What you have to do :: Reproduce the material below in full, substituting "px" for every occurrence of "pixels". Leave all other text unchanged.

----

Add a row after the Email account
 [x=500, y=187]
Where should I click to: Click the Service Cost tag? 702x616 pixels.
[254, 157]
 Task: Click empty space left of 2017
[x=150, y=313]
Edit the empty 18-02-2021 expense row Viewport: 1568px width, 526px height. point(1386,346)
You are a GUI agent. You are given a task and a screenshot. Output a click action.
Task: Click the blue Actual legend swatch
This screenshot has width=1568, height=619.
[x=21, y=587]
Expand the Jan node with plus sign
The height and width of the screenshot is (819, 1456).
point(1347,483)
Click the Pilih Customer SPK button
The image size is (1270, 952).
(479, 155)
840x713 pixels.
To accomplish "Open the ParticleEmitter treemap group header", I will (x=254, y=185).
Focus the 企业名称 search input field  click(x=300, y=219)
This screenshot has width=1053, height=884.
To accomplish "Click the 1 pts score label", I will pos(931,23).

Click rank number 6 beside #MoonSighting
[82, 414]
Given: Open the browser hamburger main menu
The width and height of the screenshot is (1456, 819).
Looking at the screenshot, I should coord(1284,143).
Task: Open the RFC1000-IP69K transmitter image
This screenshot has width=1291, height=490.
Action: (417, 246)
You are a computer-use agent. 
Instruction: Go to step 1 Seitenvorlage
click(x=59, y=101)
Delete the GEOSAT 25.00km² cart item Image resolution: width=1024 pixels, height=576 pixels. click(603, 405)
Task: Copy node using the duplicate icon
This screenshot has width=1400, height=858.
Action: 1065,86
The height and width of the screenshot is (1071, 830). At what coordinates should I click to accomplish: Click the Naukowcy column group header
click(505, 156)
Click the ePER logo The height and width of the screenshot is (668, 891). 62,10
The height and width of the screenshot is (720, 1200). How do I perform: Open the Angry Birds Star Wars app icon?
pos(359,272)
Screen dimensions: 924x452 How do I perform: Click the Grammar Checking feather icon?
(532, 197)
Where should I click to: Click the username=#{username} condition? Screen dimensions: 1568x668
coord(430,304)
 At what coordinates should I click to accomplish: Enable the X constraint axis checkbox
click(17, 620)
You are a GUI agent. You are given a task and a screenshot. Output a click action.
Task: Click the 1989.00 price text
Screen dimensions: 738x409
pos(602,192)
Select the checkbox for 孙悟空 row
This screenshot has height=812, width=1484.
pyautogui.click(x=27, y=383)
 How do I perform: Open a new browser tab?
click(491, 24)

----

Task solution ::
Add a row after the Email account
 [x=500, y=187]
Where should I click to: Click the Service Cost tag? 702x616 px.
[254, 157]
 Task: Click empty space left of 2017
[x=150, y=313]
Edit the empty 18-02-2021 expense row Viewport: 1568px width, 526px height. point(1386,346)
You are a GUI agent. You are given a task and a screenshot. Output a click action.
Task: Click the blue Actual legend swatch
This screenshot has width=1568, height=619.
[x=21, y=587]
Expand the Jan node with plus sign
The height and width of the screenshot is (819, 1456).
point(1347,483)
Click the Pilih Customer SPK button
The image size is (1270, 952).
(479, 155)
840x713 px.
To accomplish "Open the ParticleEmitter treemap group header", I will (x=254, y=185).
Focus the 企业名称 search input field  click(x=300, y=219)
This screenshot has width=1053, height=884.
To accomplish "Click the 1 pts score label", I will pos(931,23).

Click rank number 6 beside #MoonSighting
[82, 414]
Given: Open the browser hamburger main menu
The width and height of the screenshot is (1456, 819).
Looking at the screenshot, I should coord(1284,143).
Task: Open the RFC1000-IP69K transmitter image
This screenshot has width=1291, height=490.
Action: (417, 246)
You are a computer-use agent. 
Instruction: Go to step 1 Seitenvorlage
click(x=59, y=101)
Delete the GEOSAT 25.00km² cart item Image resolution: width=1024 px, height=576 px. click(603, 405)
Task: Copy node using the duplicate icon
This screenshot has width=1400, height=858.
Action: 1065,86
The height and width of the screenshot is (1071, 830). At what coordinates should I click to accomplish: Click the Naukowcy column group header
click(505, 156)
Click the ePER logo The height and width of the screenshot is (668, 891). 62,10
The height and width of the screenshot is (720, 1200). How do I perform: Open the Angry Birds Star Wars app icon?
pos(359,272)
Screen dimensions: 924x452 How do I perform: Click the Grammar Checking feather icon?
(532, 197)
Where should I click to: Click the username=#{username} condition? Screen dimensions: 1568x668
coord(430,304)
 At what coordinates should I click to accomplish: Enable the X constraint axis checkbox
click(17, 620)
You are a GUI agent. You are given a task and a screenshot. Output a click action.
Task: Click the 1989.00 price text
Screen dimensions: 738x409
pos(602,192)
Select the checkbox for 孙悟空 row
This screenshot has height=812, width=1484.
pyautogui.click(x=27, y=383)
 How do I perform: Open a new browser tab?
click(491, 24)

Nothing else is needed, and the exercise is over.